# [Obiettivo dell'esercizio]
Restituisci per intero e senza modifiche il brano sul quadro comprato su Ebay.

# [Brano]
Scrivo per cercare di ritrovarlo, ho anche paura che mi scappino le idee. Ne ho avuta una, ieri sera, le migliori idee nascono col buio, non voglio che svanisca. Più che un’idea è stata un’intuizione, un “epiphany”, come le chiama Joyce. L’intuizione è balenata veloce e si è subito collegata ad uno dei miei quadri. Mio perché lo possiedo, non perché l’ho disegnato. Non sono proprio capace di disegnare, è qualcosa che mi manca tanto, ma oramai mi sono rassegnata. Però le opere d’arte mi piacciono, anche se mi piacciono a sensazioni, più che a logica.

Questo quadro è arrivato così, per tanti casi. Su Ebay mi avevano colpito degli acquerelli con dei cavalli, li faceva un’artista di nome Michele Weise (una donna, a dispetto del nome), che credo stesse in Arizona. Ero riuscita a strappare tre dei suoi acquerelli-con-cavallo ad un prezzo stracciato: credo troppo stracciato per starle simpatica, in mezzo all’ordine, non so più come, era finto anche un quadro, più o meno, astratto. Ci ho messo il “più o meno” perché io ci vedo un tramonto sul mare, ma altri potrebbero vederci solo delle strisce di colore, per giunta con delle enormi sbavature. A me piace così, con i suoi colori e con il suo sole. Pazienza per la cornice, non era esattamente quello che volevo, facciamo finta di niente.

# [Estratto del dataset]
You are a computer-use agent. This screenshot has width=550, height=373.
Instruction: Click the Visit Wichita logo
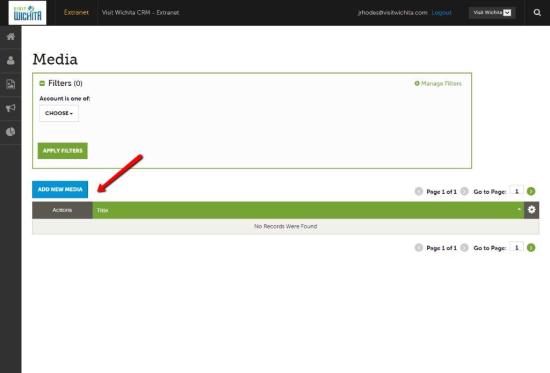pos(27,13)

# [Soluzione]
Scrivo per cercare di ritrovarlo, ho anche paura che mi scappino le idee. Ne ho avuta una, ieri sera, le migliori idee nascono col buio, non voglio che svanisca. Più che un’idea è stata un’intuizione, un “epiphany”, come le chiama Joyce. L’intuizione è balenata veloce e si è subito collegata ad uno dei miei quadri. Mio perché lo possiedo, non perché l’ho disegnato. Non sono proprio capace di disegnare, è qualcosa che mi manca tanto, ma oramai mi sono rassegnata. Però le opere d’arte mi piacciono, anche se mi piacciono a sensazioni, più che a logica.

Questo quadro è arrivato così, per tanti casi. Su Ebay mi avevano colpito degli acquerelli con dei cavalli, li faceva un’artista di nome Michele Weise (una donna, a dispetto del nome), che credo stesse in Arizona. Ero riuscita a strappare tre dei suoi acquerelli-con-cavallo ad un prezzo stracciato: credo troppo stracciato per starle simpatica, in mezzo all’ordine, non so più come, era finto anche un quadro, più o meno, astratto. Ci ho messo il “più o meno” perché io ci vedo un tramonto sul mare, ma altri potrebbero vederci solo delle strisce di colore, per giunta con delle enormi sbavature. A me piace così, con i suoi colori e con il suo sole. Pazienza per la cornice, non era esattamente quello che volevo, facciamo finta di niente.